Personal information
- Date of birth: 30 March 1989 (age 36)
- Place of birth: Almere, Netherlands
- Height: 1.82 m (6 ft 0 in)
- Position: Centre back

Youth career
- De Zwarte Schapen
- Omniworld
- 0000–2008: Ajax
- 2008–2009: Utrecht

Senior career*
- Years: Team / Apps / (Gls)
- 2009–2013: Utrecht / 17 / (3)
- 2012–2013: → VVV-Venlo (loan) / 26 / (2)
- 2013: Dordrecht / 1 / (1)
- 2014–2017: SV Spakenburg / 51 / (4)

= Ismo Vorstermans =

Dutch footballer

Ismo Vorstermans (born 30 March 1989) is a Dutch former professional footballer who played as a defender.

==Career==
Vorstermans started his career in the renowned youth academy of Ajax before moving to Utrecht. He made his professional debut for the club on 23 September 2009 in a KNVB Cup match against Groningen (2–4 loss). He played the full 90 minutes, but was replaced by Nana Akwasi Asare in extra time. For the 2010–11 season he was promoted to the first squad of Utrecht, where he made his debut in European football in the qualification match versus KF Tirana. In a game that ended 1–1, Utrecht defended a 4–0 win from the first leg and an early 0–1 lead by a goal from Ricky van Wolfswinkel. Vorstermans scored his first goal for the club in a 3–0 win over Ajax on 23 January 2011, the third goal for Utrecht after a pass from Michael Silberbauer.

(Collected data entries)
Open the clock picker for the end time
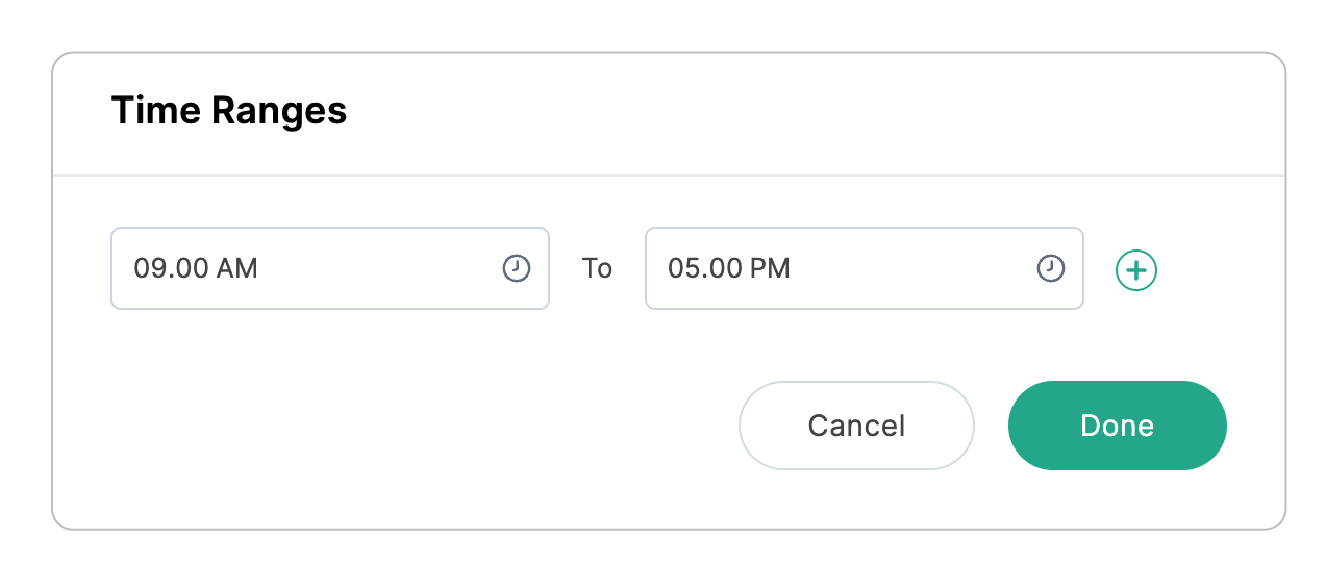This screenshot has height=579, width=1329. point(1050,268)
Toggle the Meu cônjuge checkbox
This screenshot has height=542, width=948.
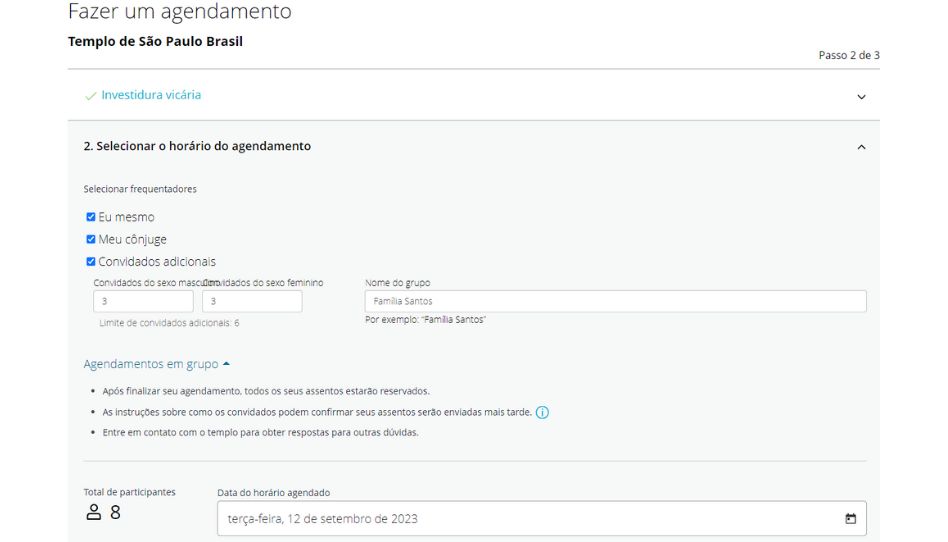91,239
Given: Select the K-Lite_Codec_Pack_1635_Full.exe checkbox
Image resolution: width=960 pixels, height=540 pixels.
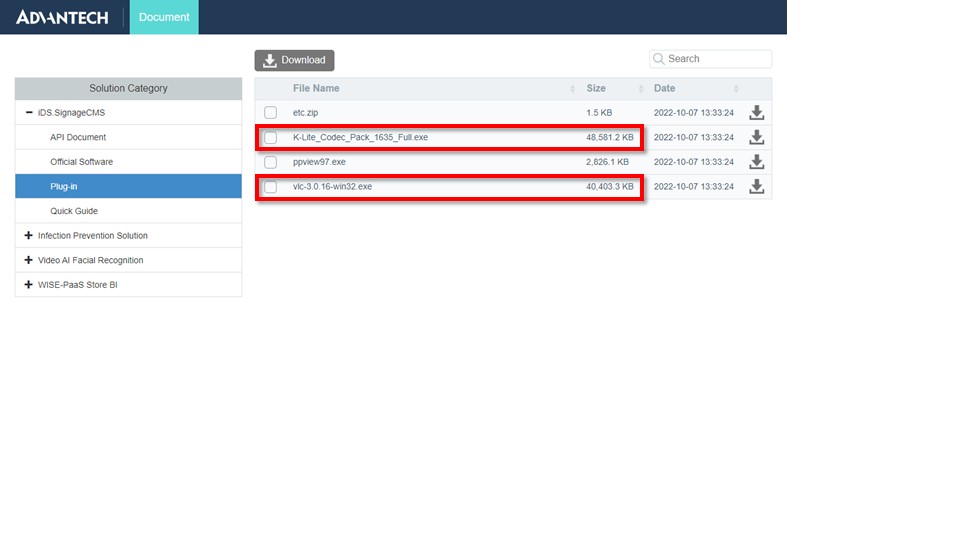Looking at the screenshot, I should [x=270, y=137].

- [ACTIVITY LIST]:
**A.** From the Ismo Vorstermans profile, reproduce the passage from "- 2009–2013: Utrecht" up to and including "as a defender.".
**B.** Please translate this sentence from the Ismo Vorstermans profile into Spanish: "Ismo Vorstermans (born 30 March 1989) is a Dutch former professional footballer who played as a defender."
**C.** Continue the Ismo Vorstermans profile, starting after its final sentence.

- [EXERCISE ANSWERS]:
**A.**
- 2009–2013: Utrecht / 17 / (3)
- 2012–2013: → VVV-Venlo (loan) / 26 / (2)
- 2013: Dordrecht / 1 / (1)
- 2014–2017: SV Spakenburg / 51 / (4)

= Ismo Vorstermans =

Dutch footballer

Ismo Vorstermans (born 30 March 1989) is a Dutch former professional footballer who played as a defender.

**B.** Ismo Vorstermans (nacido el 30 de marzo de 1989) es un exfutbolista profesional neerlandés que jugaba como defensa.

**C.**
During the 2011–12 campaign, Vorstermans joined VVV-Venlo on loan until the end of the season. His loan was extended with one season from the summer of 2012. After his contract with Utrecht had been terminated in July 2013, Vorstermans joined Dordrecht as a free agent in August 2013. After just a week at the club the technical director of Dordrecht, Marco Boogers, announced on Twitter that the 24-year-old Vorstermans retired as professional footballer to focus on his education. Vorstermans played one game for Dordrecht against Excelsior in which he made one goal but also suffered an injury. This was his last game as professional footballer.

A year later, Vorstermans began playing for with Topklasse club SV Spakenburg. He left the club in 2017 due to persistent injuries.